Your task | Could you restate the entries word for word, without the images?

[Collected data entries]
◇ ◇ ◇ ◇ ◇ ◇ ◇
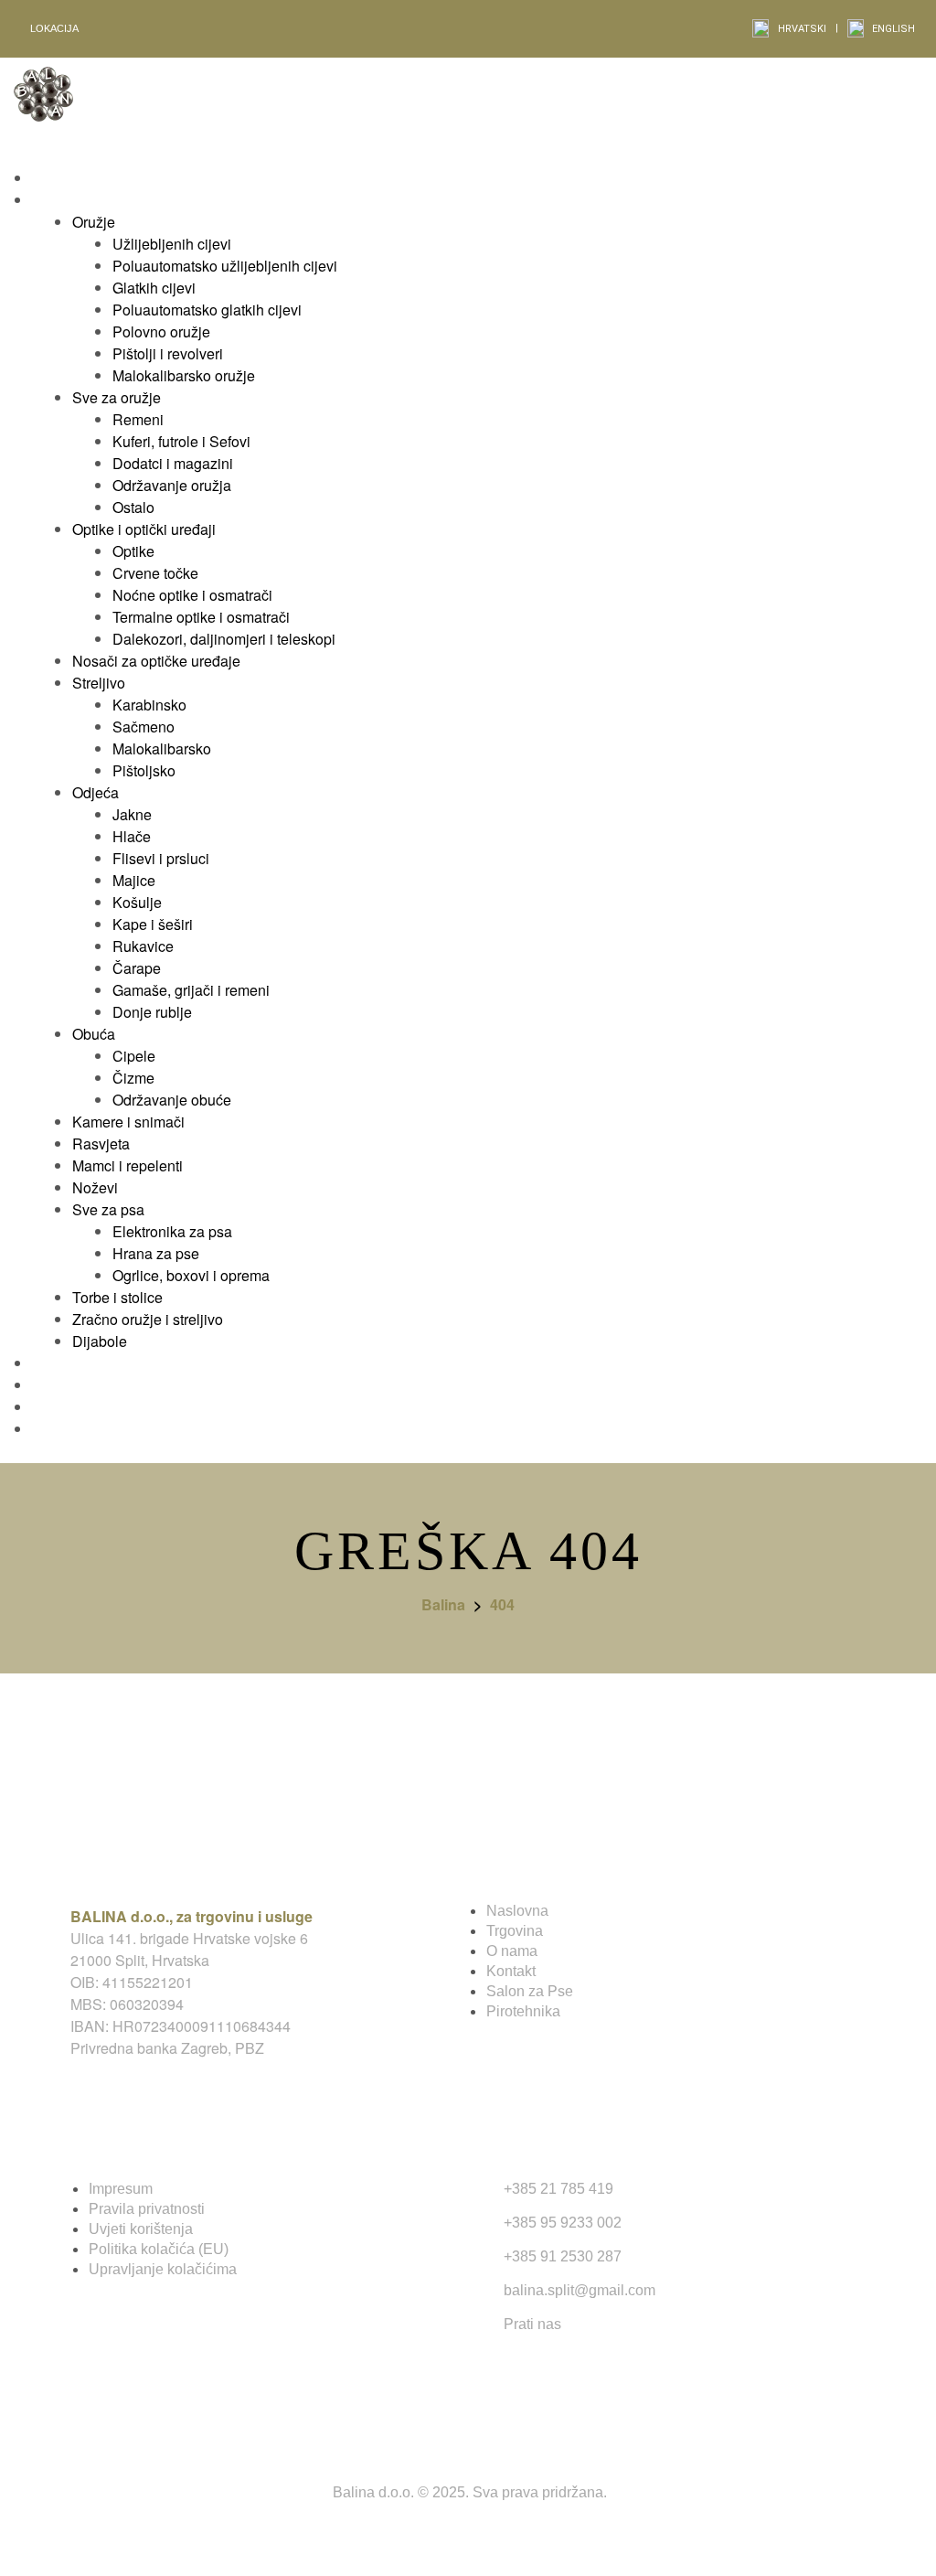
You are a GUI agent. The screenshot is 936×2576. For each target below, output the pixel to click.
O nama (511, 1951)
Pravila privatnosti (147, 2209)
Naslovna (517, 1911)
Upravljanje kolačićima (163, 2269)
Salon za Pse (529, 1991)
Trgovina (514, 1931)
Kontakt (511, 1971)
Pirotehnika (523, 2011)
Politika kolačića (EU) (159, 2249)
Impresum (121, 2189)
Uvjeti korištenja (141, 2229)
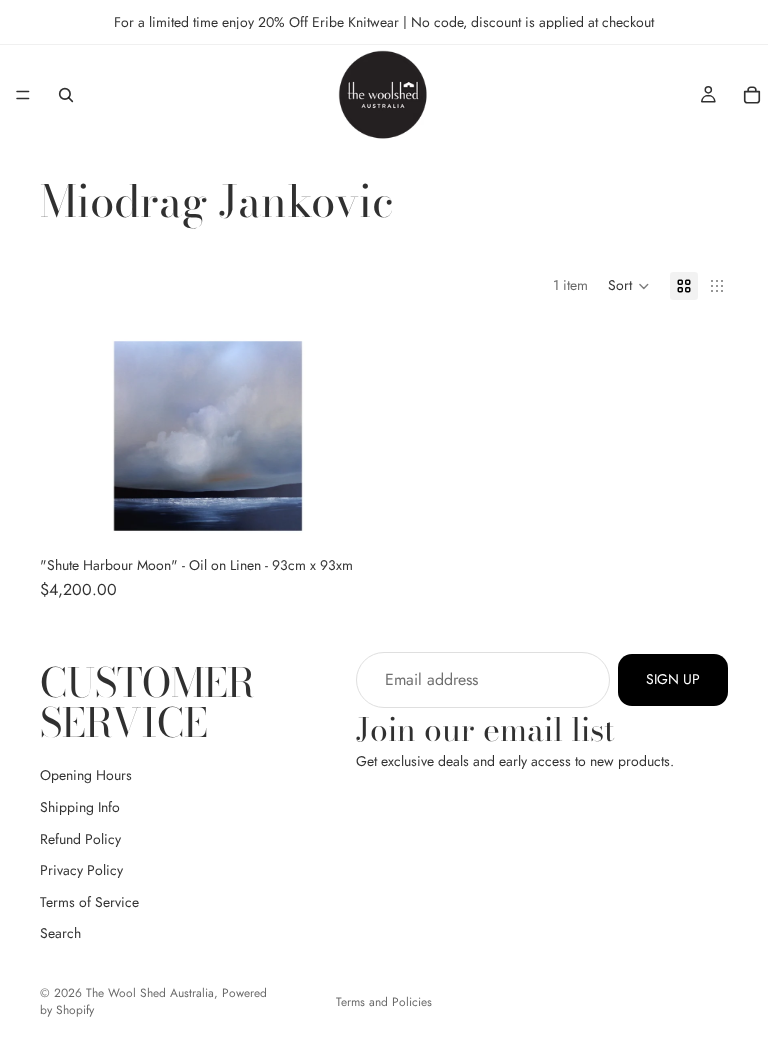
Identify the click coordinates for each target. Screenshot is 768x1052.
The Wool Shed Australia (150, 993)
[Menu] (23, 95)
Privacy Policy (81, 870)
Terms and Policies (384, 1002)
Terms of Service (89, 902)
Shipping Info (80, 807)
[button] (629, 286)
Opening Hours (86, 775)
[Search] (66, 95)
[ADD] (345, 517)
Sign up (673, 679)
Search (60, 933)
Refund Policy (80, 839)
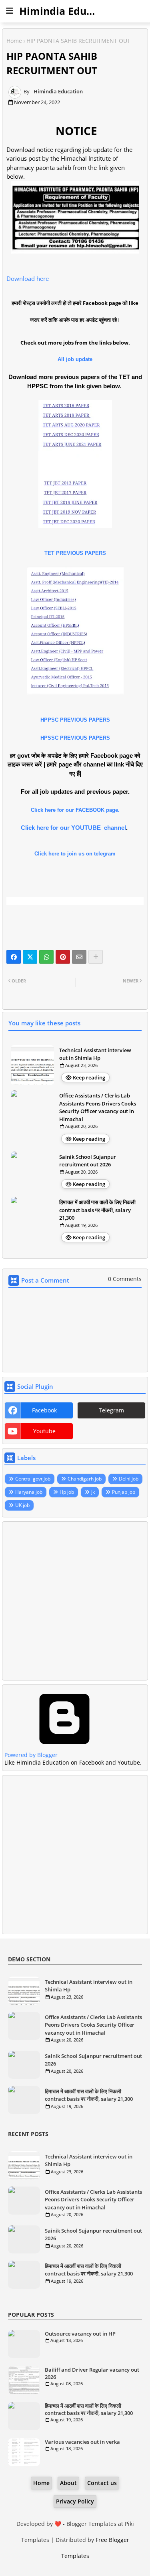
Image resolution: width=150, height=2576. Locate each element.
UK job (22, 1505)
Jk (93, 1492)
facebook (44, 1410)
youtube (44, 1431)
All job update (75, 359)
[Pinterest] (63, 957)
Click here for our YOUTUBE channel (73, 827)
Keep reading (89, 1077)
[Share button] (95, 957)
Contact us (102, 2483)
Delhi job (128, 1478)
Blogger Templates (91, 2524)
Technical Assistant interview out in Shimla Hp (95, 1054)
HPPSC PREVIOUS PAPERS (75, 720)
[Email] (79, 957)
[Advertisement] (75, 1601)
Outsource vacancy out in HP (80, 2333)
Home (14, 40)
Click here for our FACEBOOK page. (75, 810)
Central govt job (32, 1478)
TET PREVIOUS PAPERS (75, 553)
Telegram (111, 1410)
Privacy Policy (75, 2501)
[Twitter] (30, 957)
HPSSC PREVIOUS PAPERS (75, 738)
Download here (27, 278)
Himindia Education (68, 11)
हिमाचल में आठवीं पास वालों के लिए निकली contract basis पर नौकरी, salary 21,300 (97, 1209)
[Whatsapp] (46, 957)
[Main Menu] (9, 11)
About (68, 2483)
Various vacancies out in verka (82, 2441)
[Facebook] (13, 957)
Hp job (67, 1492)
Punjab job (123, 1492)
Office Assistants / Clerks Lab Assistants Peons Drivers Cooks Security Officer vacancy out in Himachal (97, 1107)
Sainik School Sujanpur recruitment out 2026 (87, 1160)
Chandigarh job (85, 1478)
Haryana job (28, 1492)
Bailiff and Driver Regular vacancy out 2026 (92, 2373)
◇ ◇ ◇ ◇ ◇ ◇ ◇
Answer below |
You are a GUI agent. The screenshot is 936×2576. For each target below, output the pixel to click.
O nama (511, 1951)
Pravila privatnosti (147, 2209)
Naslovna (517, 1911)
Upravljanje kolačićima (163, 2269)
Salon za Pse (529, 1991)
Trgovina (514, 1931)
Kontakt (511, 1971)
Pirotehnika (523, 2011)
Politika kolačića (EU) (159, 2249)
Impresum (121, 2189)
Uvjeti korištenja (141, 2229)
Identify the click coordinates for each target. Screenshot is 768x1052.
The Wool Shed Australia (150, 993)
[Menu] (23, 95)
Privacy Policy (81, 870)
Terms and Policies (384, 1002)
Terms of Service (89, 902)
Shipping Info (80, 807)
[button] (629, 286)
Opening Hours (86, 775)
[Search] (66, 95)
[ADD] (345, 517)
Sign up (673, 679)
Search (60, 933)
Refund Policy (80, 839)
Image resolution: width=150, height=2576. Locate each element.
UK job (22, 1505)
Jk (93, 1492)
facebook (44, 1410)
youtube (44, 1431)
All job update (75, 359)
[Pinterest] (63, 957)
Click here for our YOUTUBE channel (73, 827)
Keep reading (89, 1077)
[Share button] (95, 957)
Contact us (102, 2483)
Delhi job (128, 1478)
Blogger Templates (91, 2524)
Technical Assistant interview out in Shimla Hp (95, 1054)
HPPSC PREVIOUS PAPERS (75, 720)
[Email] (79, 957)
[Advertisement] (75, 1601)
Outsource vacancy out in HP (80, 2333)
Home (14, 40)
Click here for our FACEBOOK page. (75, 810)
Central govt job (32, 1478)
TET PREVIOUS PAPERS (75, 553)
Telegram (111, 1410)
Privacy Policy (75, 2501)
[Twitter] (30, 957)
HPSSC PREVIOUS PAPERS (75, 738)
Download here (27, 278)
Himindia Education (68, 11)
हिमाचल में आठवीं पास वालों के लिए निकली contract basis पर नौकरी, salary 21,300 (97, 1209)
[Whatsapp] (46, 957)
[Main Menu] (9, 11)
About (68, 2483)
Various vacancies out in verka (82, 2441)
[Facebook] (13, 957)
Hp job (67, 1492)
Punjab job (123, 1492)
Office Assistants / Clerks Lab Assistants Peons Drivers Cooks Security Officer vacancy out in Himachal (97, 1107)
Sainik School Sujanpur recruitment out 2026 (87, 1160)
Chandigarh job (85, 1478)
Haryana job (28, 1492)
Bailiff and Driver Regular vacancy out 2026 (92, 2373)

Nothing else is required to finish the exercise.